Readers love a psychopathic antihero. Give them someone fascinating, morally complex, someone who, despite their possibly homicidal tendencies, is loveable. Maybe even a character who makes the reader feel seen in the darker moments of their own life.
I am of course talking about Dexter, Joe Goldberg from You, Walter White from Breaking Bad, Patrick Bateman from American Psycho, and Tony Soprano from The Sopranos. These men are beloved in our culture. They are objectively terrible people—yet in a way, we understand why they do what they do, however horrific it is.
They are also all men.
Where is the psychopath antihero who is a woman? And I don’t mean a femme fatale or a vengeful cat woman in bosom-hugging leather. I mean a truly complex female character who is a psychopath.

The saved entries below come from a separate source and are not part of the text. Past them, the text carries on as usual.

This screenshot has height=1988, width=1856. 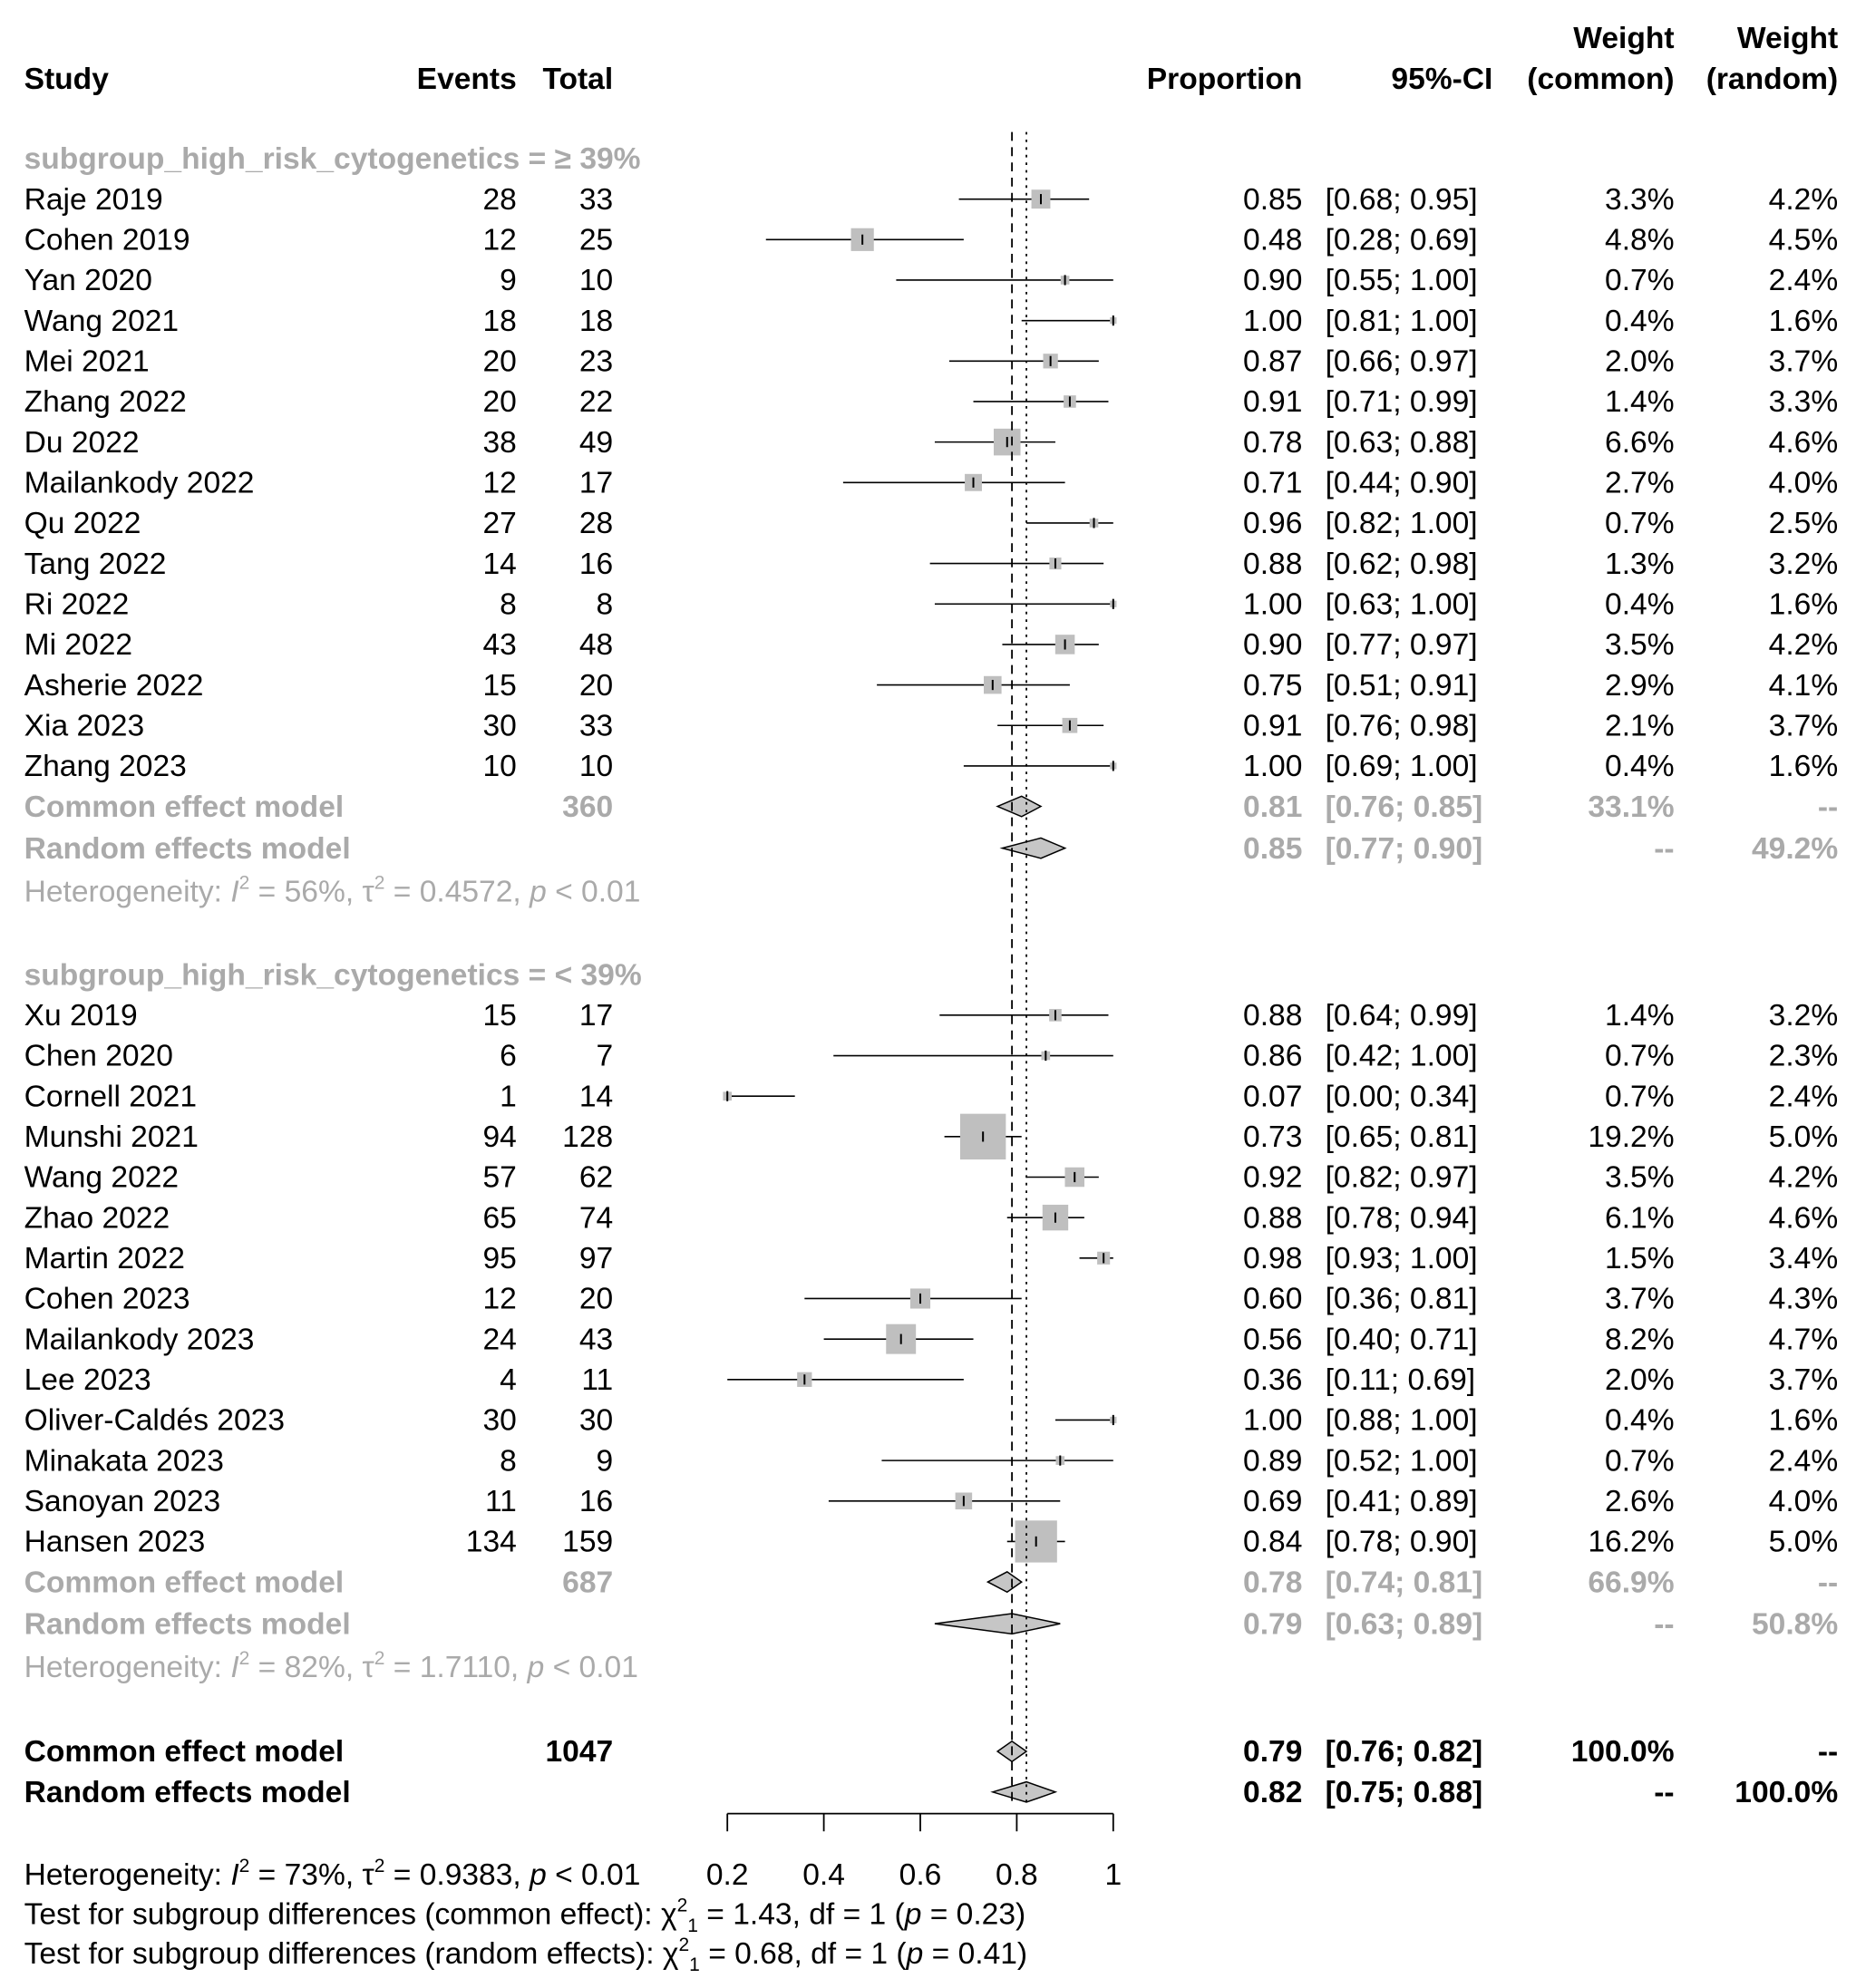 What do you see at coordinates (1272, 1300) in the screenshot?
I see `proportion-value: 0.60` at bounding box center [1272, 1300].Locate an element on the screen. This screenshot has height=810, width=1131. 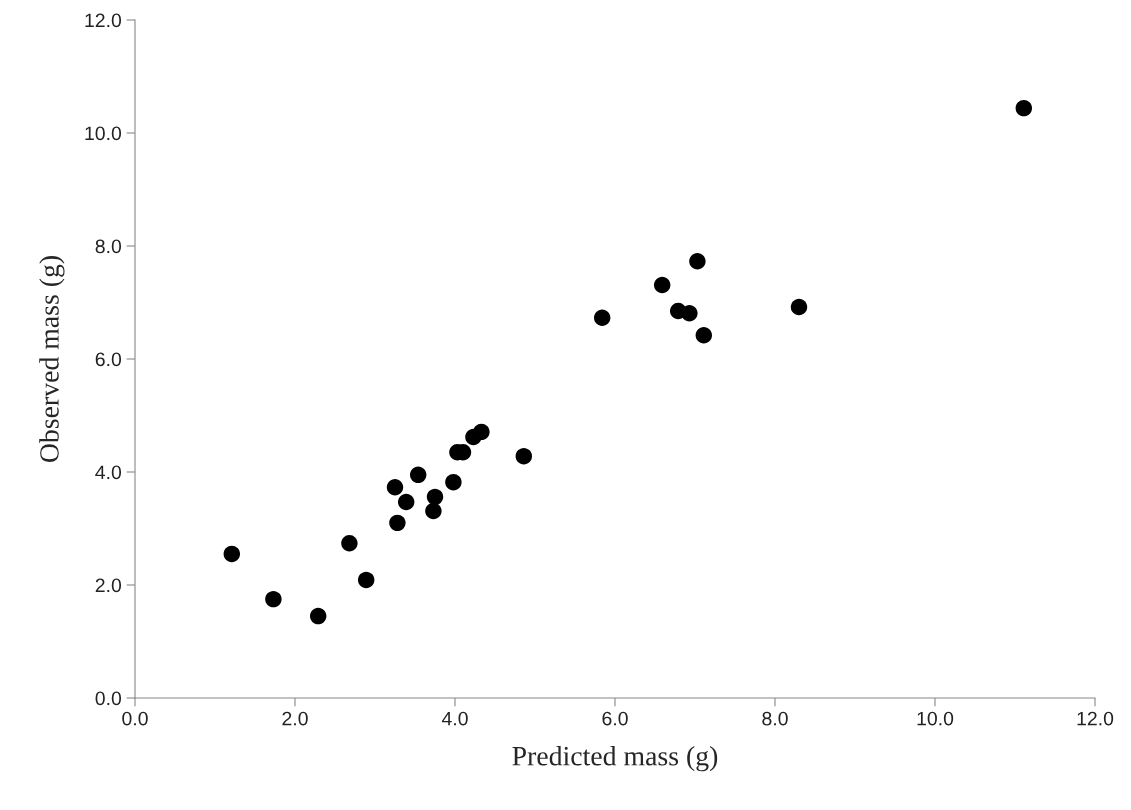
x-tick-label: 6.0 is located at coordinates (615, 718).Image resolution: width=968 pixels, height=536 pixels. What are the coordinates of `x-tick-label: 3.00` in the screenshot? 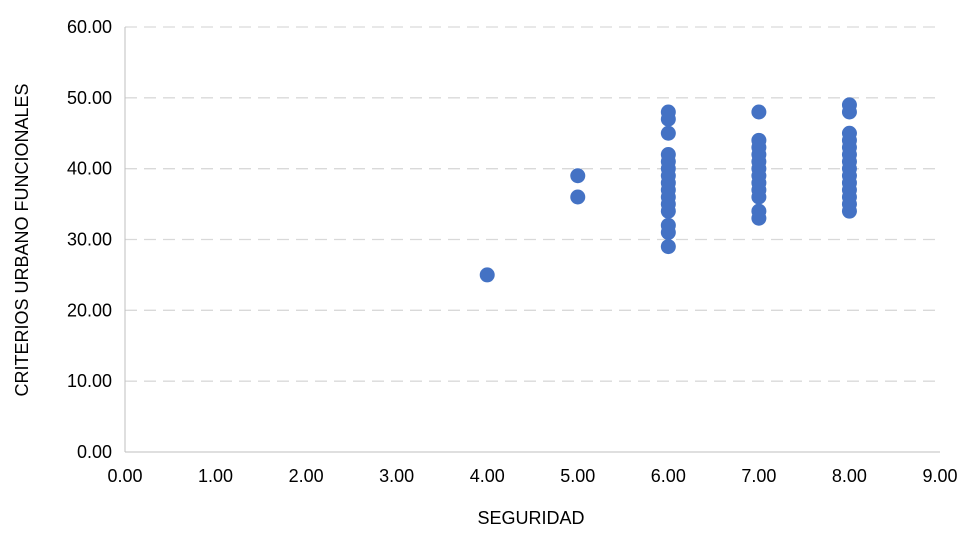 It's located at (396, 476).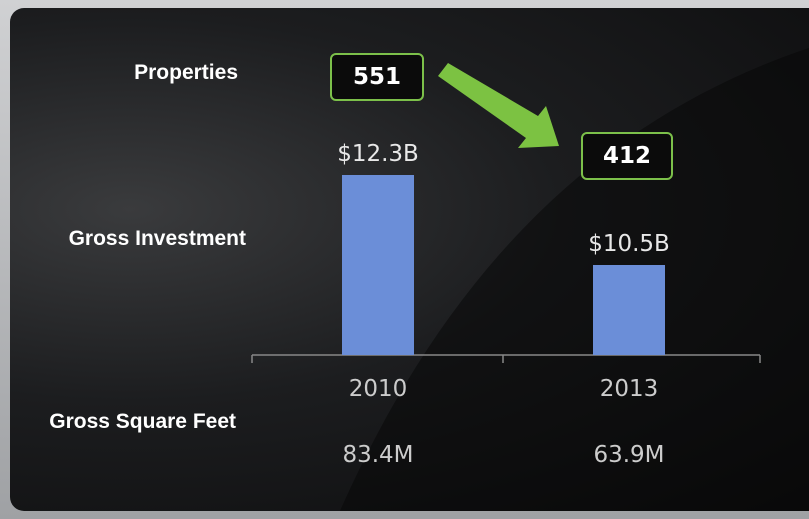 Image resolution: width=809 pixels, height=519 pixels. Describe the element at coordinates (378, 455) in the screenshot. I see `square-feet-value: 83.4M` at that location.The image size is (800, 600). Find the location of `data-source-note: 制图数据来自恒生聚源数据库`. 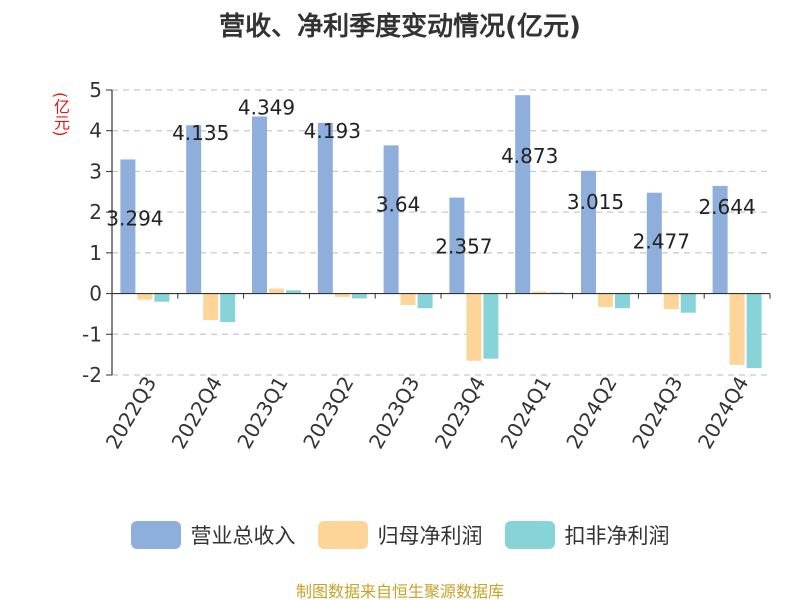

data-source-note: 制图数据来自恒生聚源数据库 is located at coordinates (400, 591).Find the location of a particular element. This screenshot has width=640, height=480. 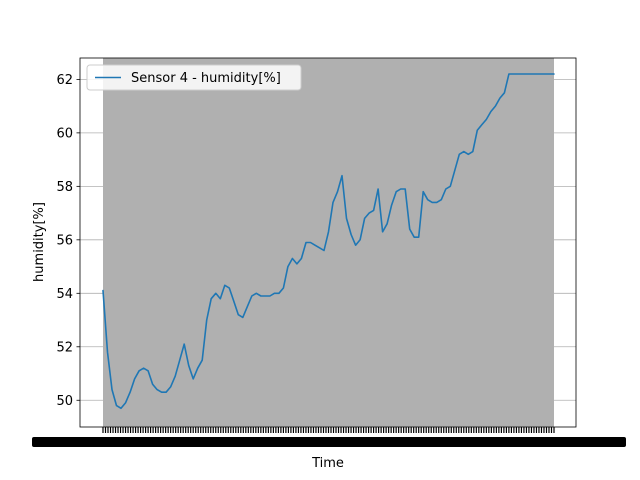

legend-label: Sensor 4 - humidity[%] is located at coordinates (206, 78).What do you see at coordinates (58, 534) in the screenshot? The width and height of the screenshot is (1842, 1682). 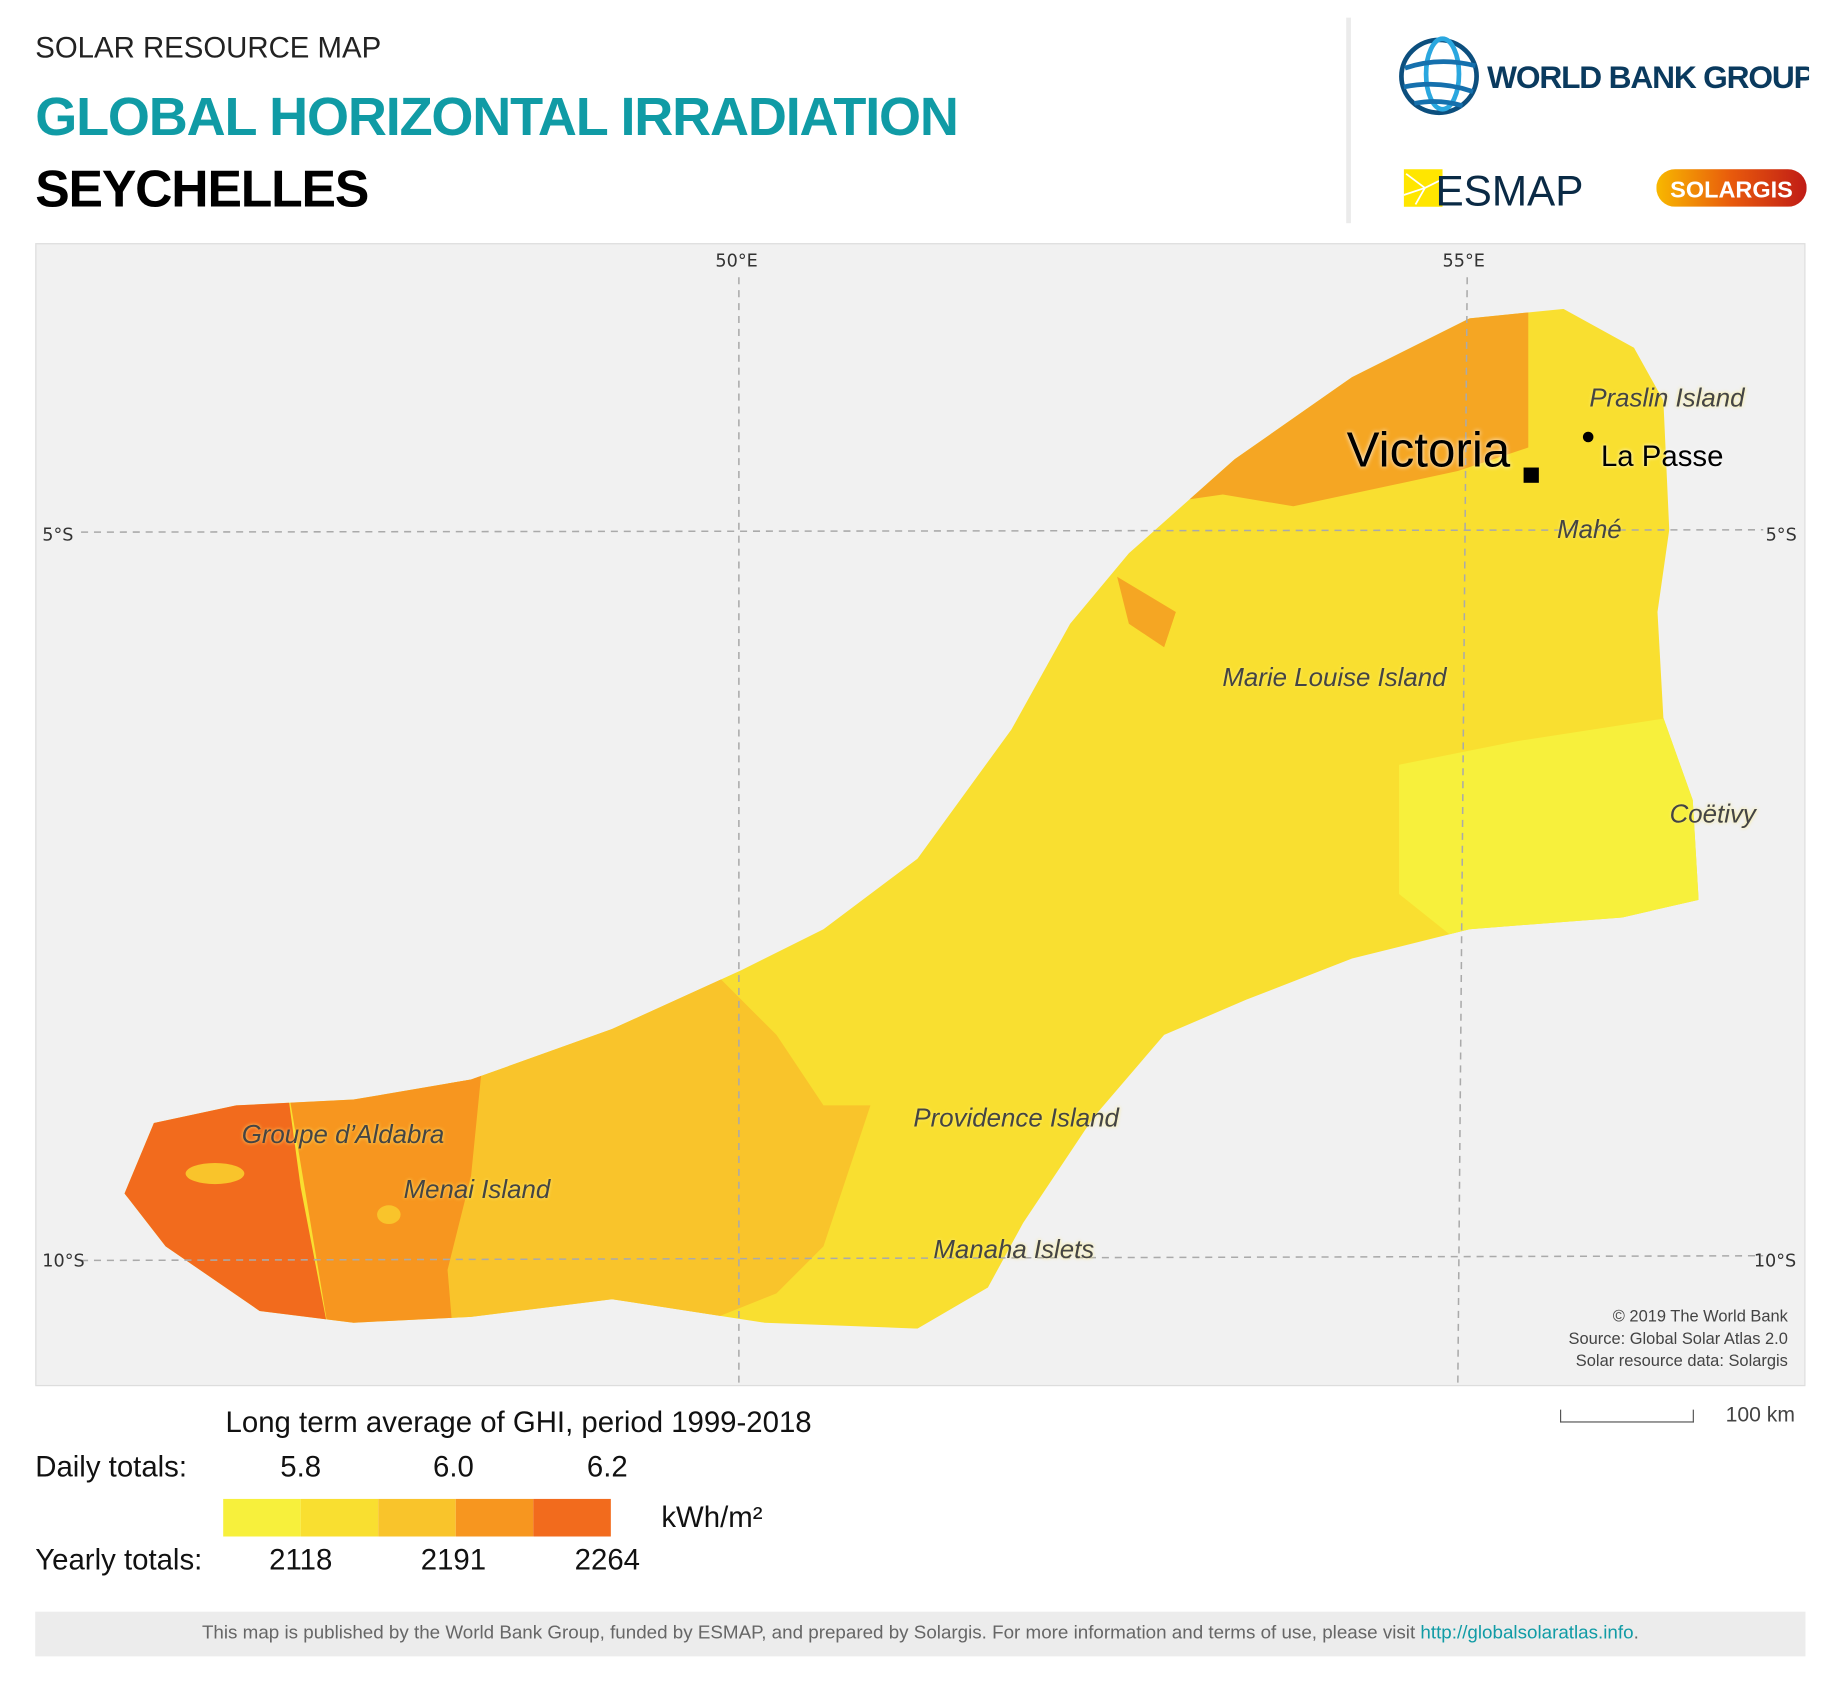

Publishing and media have long fought off the idea of a female psychopath in fiction. I know authors (myself included) who were told not to write these characters, that they wouldn’t work in publishing—but why not? Editors and agents informed us that our female characters needed to be likable, someone the reader could connect to… suggesting that readers would not connect to women who were anything other than stereotypically good.
Yet my latest thriller, Somebody Worth Killing, features the psychopathic Nadia Davis, mom, wife, and secretly, an assassin. It’s publishing with Berkley (Penguin Random House) this summer.
So, what changed?
How is it that years after someone told not to write a character like Nadia, she’s getting not just one book, but two? Why has it taken so long for female characters to join the likes of Dexter and Joe Goldberg?
Marissa A. Harrison, author of Just as Deadly: The Psychology of Female Serial Killers, suggests it’s because society views women as nurturing sorts. The last thing they would do is commit murder in cold blood—right?
Or it might be that women have long been cast as archetypes rather than a fully fledged characters—they are whores or crones, the hot girl or the smart girl, representing whatever they are to the male gaze. You might see a dangerous woman in a movie, but is she a completely fleshed-out character? Does she have a voice? Values? Is she meant to be understood, or is she sexualized and left flat?
If you spend much time studying psychology, you’ll quickly hear that people in powerful places—CEOs, presidents, etc.—are statistically more likely to have psychopathic tendencies. As women are increasingly gaining ground in these roles, perhaps we becoming used to the idea of powerful women—including psychopaths—in powerful roles.
These days, morally gray characters are becoming mainstream—celebrated. But that was not always the case. The dominant culture (white men) had to normalize psychopaths being heroes before women could dare step foot in the arena.
But having a psychopathic woman character is also simply interesting. Given the way women are traditionally represented in stories—wives and mothers and daughters and sex objects, always in relation—being a psychopath creates an inherent conflict. The psychopath is one-of-one, the original loner. How can one be a mother and a killer? In service to others, yet in psychological isolation. It’s morally complex, and readers and audiences can’t get enough of it.
The world is changing. Culture follows reality. While we are nowhere near a perfect world, the #MeToo movement kicked off a fourth wave of feminism, of women not being afraid to speak out, to speak up, to stop apologizing, and instead, to boldly be who we are.
More and more often we see female characters represented in a more nuanced way. A woman isn’t just a mother, as she might have been portrayed in TV shows of old (think Leave it to Beaver’s June Cleaver or That 70s Show Kitty Forman). Women are real people now. They have hopes and dreams, shiny exteriors, and dark interiors. Sometimes very dark.
It may seem odd to argue that it’s a good thing female psychopaths are showing up in literature, but if female characters are emerging as real, fully developed humans, we are embracing the fact that they are not all sunshine and roses, or merely viewed via their relationship to men (as daughter, mother, wife)—they are also full of complex psychological issues and dark desires, including psychopathy.
The mere fact that we have to ask why the world is ready for female psychopaths in fiction points to a double-standard which is, simply put, sexist. Ruth Bader Ginsburg is credited with saying that women belong all the same places men do—why not as psychopaths who channel their need to kill into being assassins?
Finally, women are deadly, too.
And honestly? It’s about damn time.
The Authors Guild reports that women purchase roughly eighty percent of all fiction books. Most of us don’t actually want to kill anyone, but we are not little ladies in white aprons mixing up a cocktail for our husband who has been working all day while we vacuum and dust. We are badasses. We are business owners. We might also be daughters and wives and mothers, but we are so much more than that, and we’re looking for our reflection in the books we read.
Why shouldn’t we have morally complicated women? Why shouldn’t we see our darkest moments reflected in fiction?
Female psychopaths have been a long time coming, and with that, I give you my very own Nadia Davis. She’s a mom, a wife, and a psychopath. She has a family, desires, wants, and needs, and is a fully fleshed out person. She could also take on Dexter, Walter, or Joe, and still make it on time to pick up the kids from school.